## AUSGANGSTEXT
Freilich sorgen die Beschwerde des Herzogspaars über unfaire Behandlung, Meghans Opfererzählung und der maßlos vermarktete Auftritt bei einer geneigten Journalistin, dessen Verkaufswert sich aus der Veröffentlichung privater Zwistigkeiten mit dem Königshaus speist, nicht nur bei der Queen für Ärger. Im Februar hatte sie dem Bestreben Harrys und Meghans, auf eigene Rechnung zu wirtschaften und dabei zugleich royale Familienbande zu vermarkten, Einhalt geboten. Elisabeth II. untersagte den beiden die Verwendung des Begriffs „Sussex Royal“, mit dem sie sich im Internet aufstellten und den sie als Markenzeichen registrieren lassen wollten.

In Großbritannien kam auch nicht gut an, dass Harry einen Auftritt bei den von ihm selbst gegründeten Invictus Games für kriegsversehrte Soldaten absagte. Die Veranstaltung überträgt Amazon. Meghan und Harry aber haben einen Exklusivvertrag als Produzenten mit dem Konkurrenten Netflix über angeblich 150 Millionen Dollar abgeschlossen und podcasten inzwischen überdies auf Spotify.

## BEREITGESTELLTES MATERIAL
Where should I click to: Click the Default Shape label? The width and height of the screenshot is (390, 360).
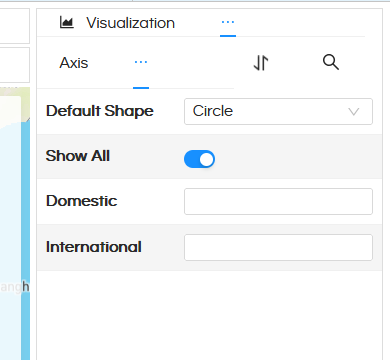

## ZU ERLEDIGENDE AUFGABEN
A. Übertrage aus dem Ausgangstext wortgetreu den Abschnitt, der mit „In Großbritannien kam“ beginnt und bis einschließlich „überdies auf Spotify.“ reicht.
B. Erkläre anhand des Ausgangstexts in ein bis drei Sätzen, woraus sich der Verkaufswert des Auftritts bei der Journalistin ergibt.
Die Zeilen sind eigenständiges Material und gehören nicht zum Ausgangstext.

## ERGEBNISSE
A.
In Großbritannien kam auch nicht gut an, dass Harry einen Auftritt bei den von ihm selbst gegründeten Invictus Games für kriegsversehrte Soldaten absagte. Die Veranstaltung überträgt Amazon. Meghan und Harry aber haben einen Exklusivvertrag als Produzenten mit dem Konkurrenten Netflix über angeblich 150 Millionen Dollar abgeschlossen und podcasten inzwischen überdies auf Spotify.

B. Der Verkaufswert des Auftritts bei einer geneigten Journalistin speist sich aus der Veröffentlichung privater Zwistigkeiten mit dem Königshaus.